### Provided records

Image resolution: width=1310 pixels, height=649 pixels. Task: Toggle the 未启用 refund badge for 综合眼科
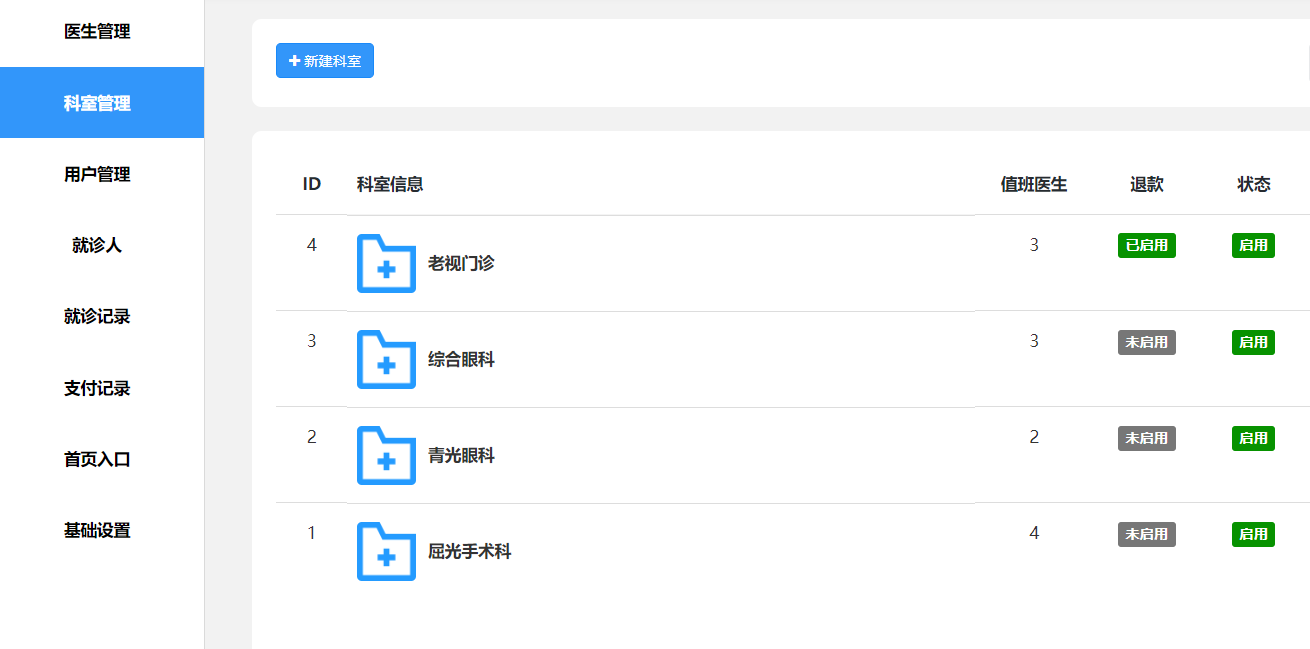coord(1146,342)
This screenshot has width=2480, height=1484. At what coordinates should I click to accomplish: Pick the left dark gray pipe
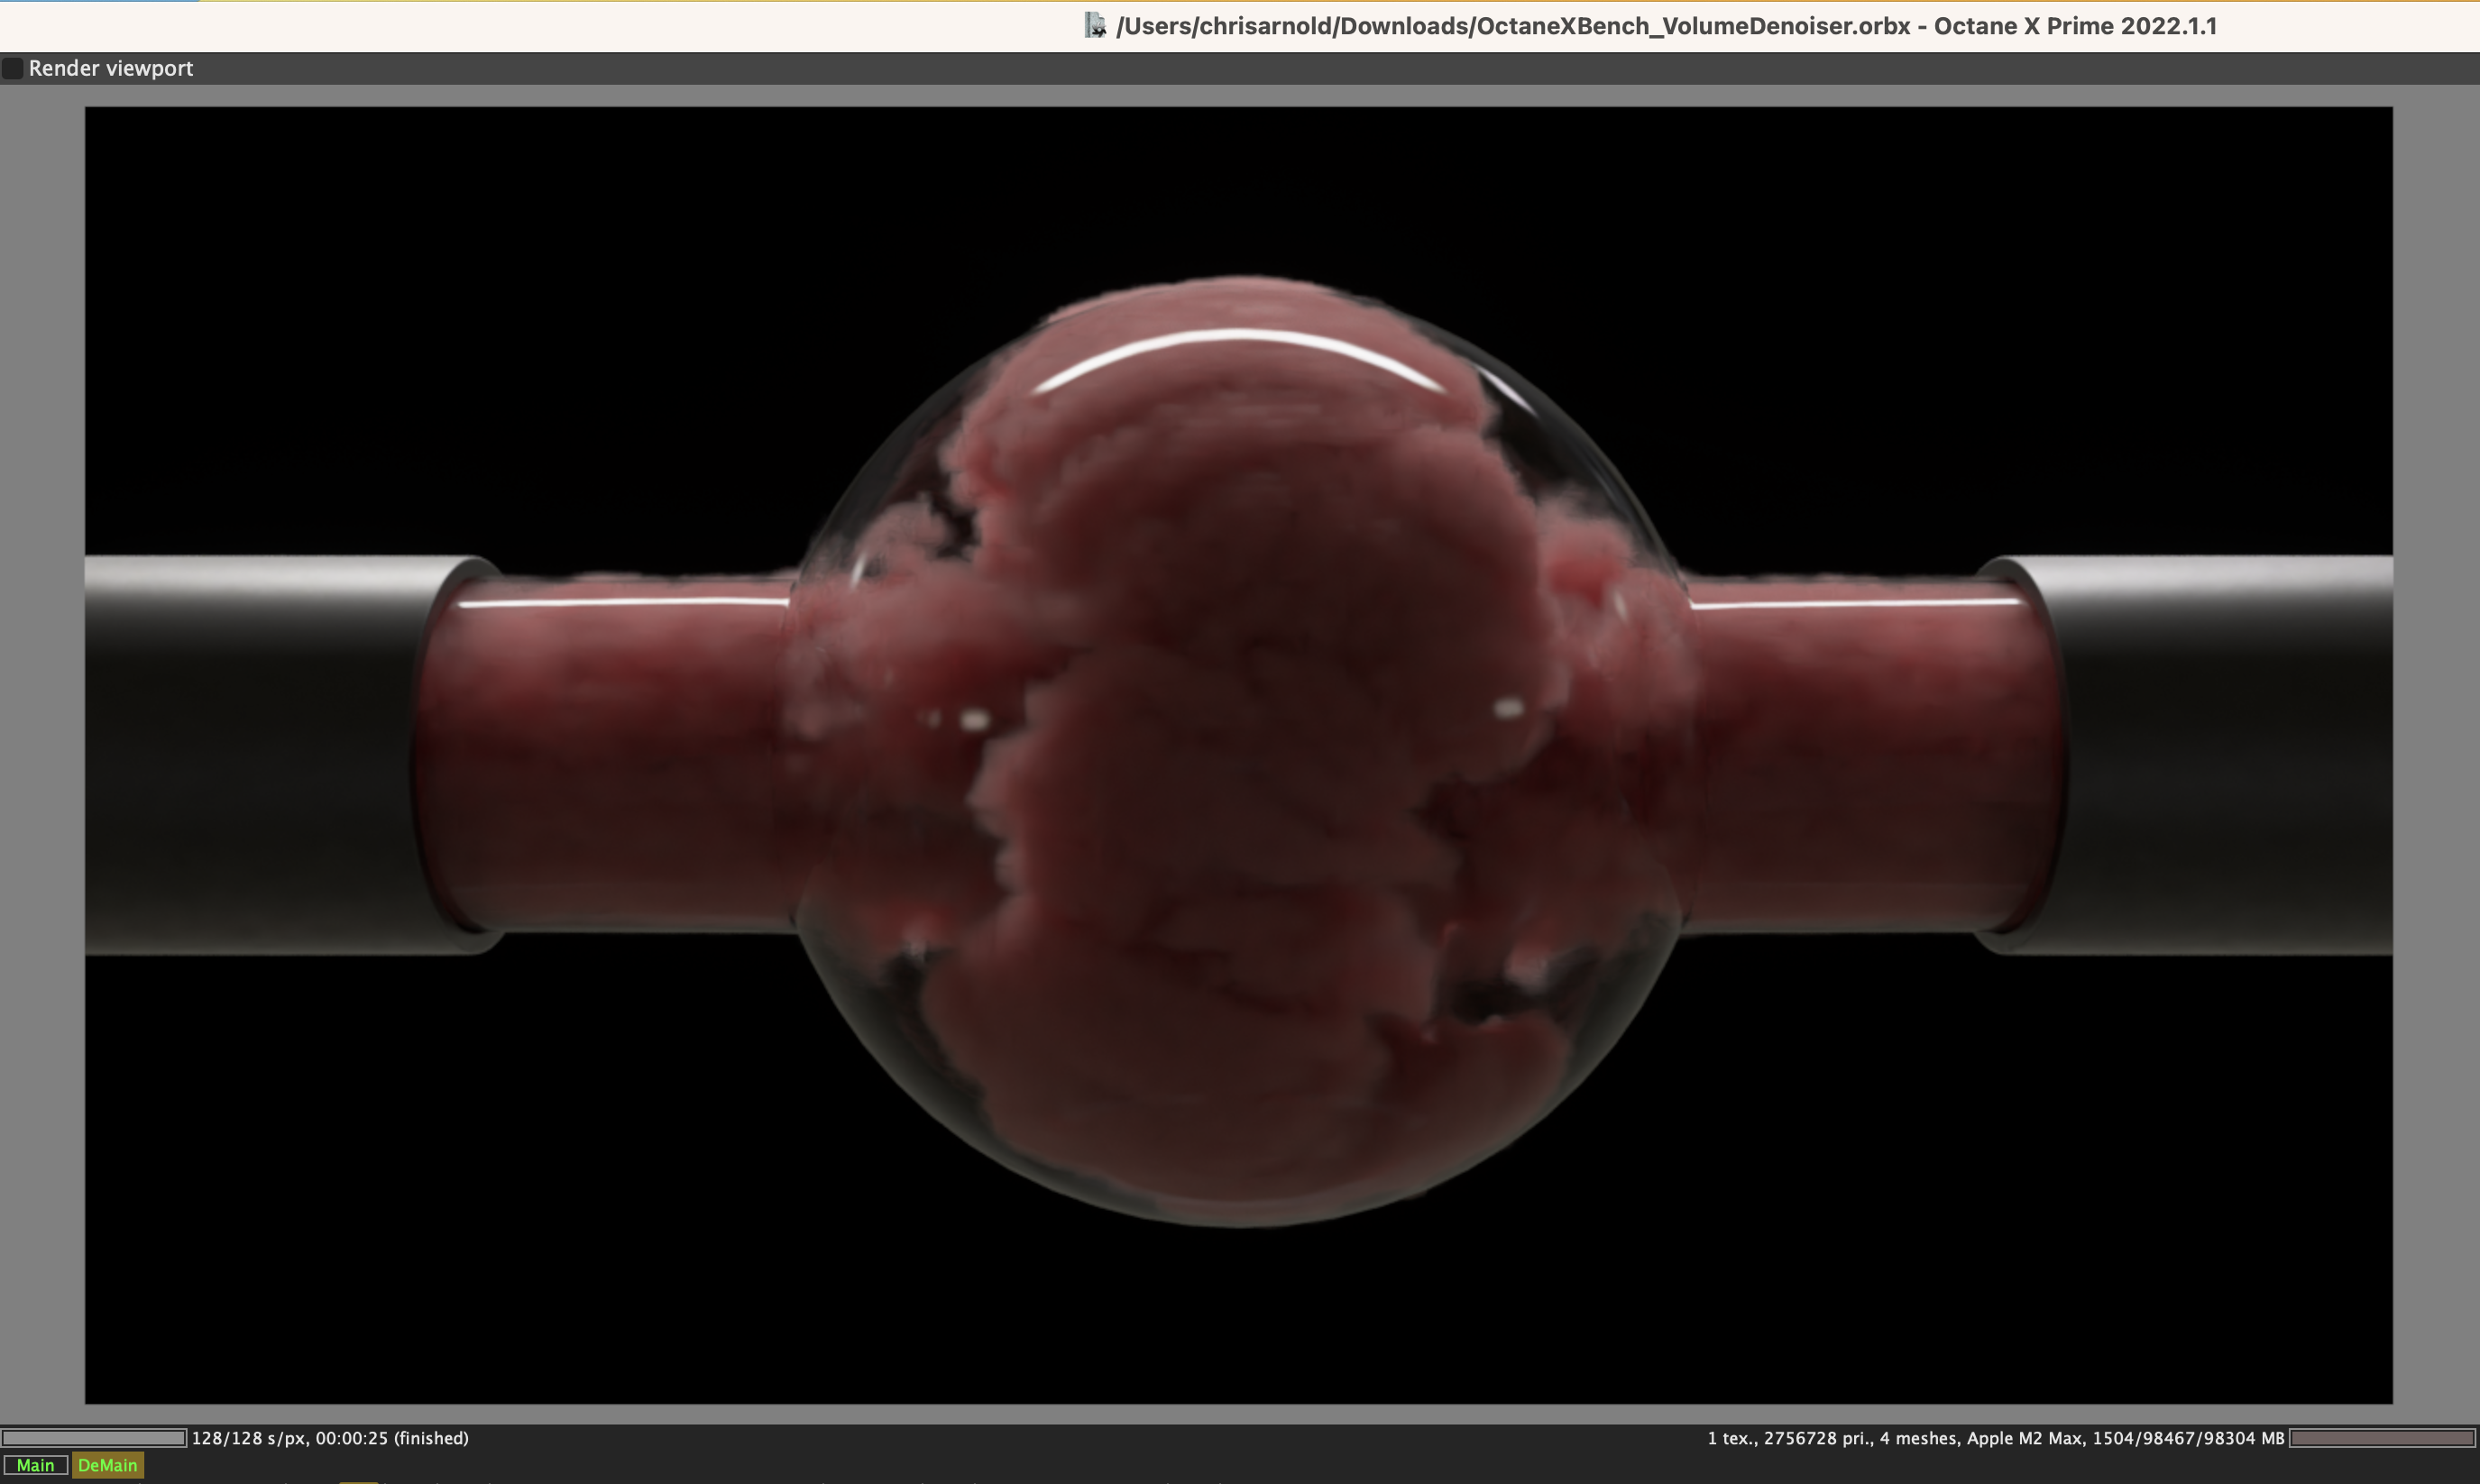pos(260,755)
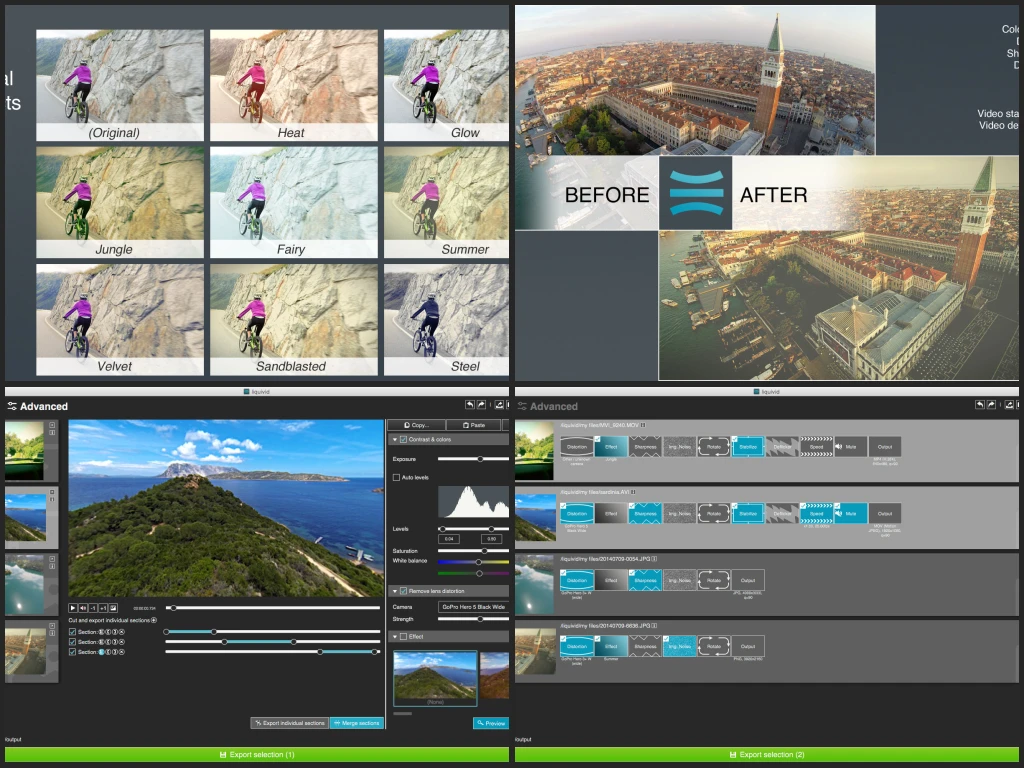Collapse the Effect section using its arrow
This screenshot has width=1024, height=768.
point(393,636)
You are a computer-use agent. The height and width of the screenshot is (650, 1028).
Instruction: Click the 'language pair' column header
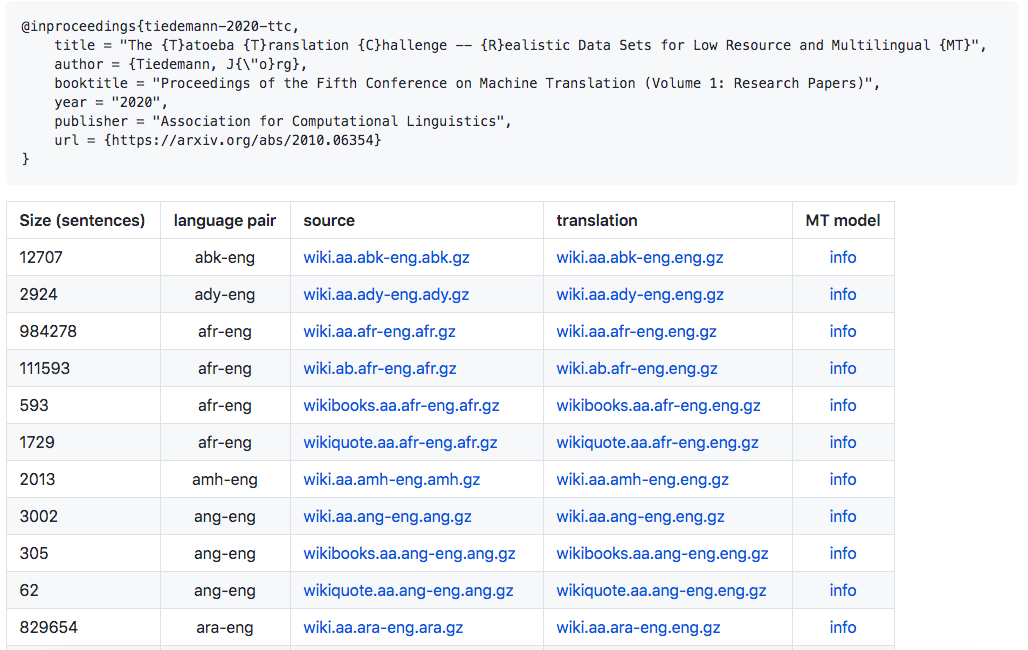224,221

######

--- Requirement ---
Write out every line of the material above word for word, leaving out the pictures.

--- Exercise result ---
Image resolution: width=1310 pixels, height=649 pixels. Task: Toggle the 未启用 refund badge for 综合眼科
coord(1146,342)
This screenshot has width=2480, height=1484. At what coordinates should I click to accomplish: Pick the left dark gray pipe
pos(260,755)
Collapse the Effect section using its arrow
This screenshot has width=1024, height=768.
point(393,636)
You are a computer-use agent. The height and width of the screenshot is (650, 1028).
Instruction: Click the 'language pair' column header
224,221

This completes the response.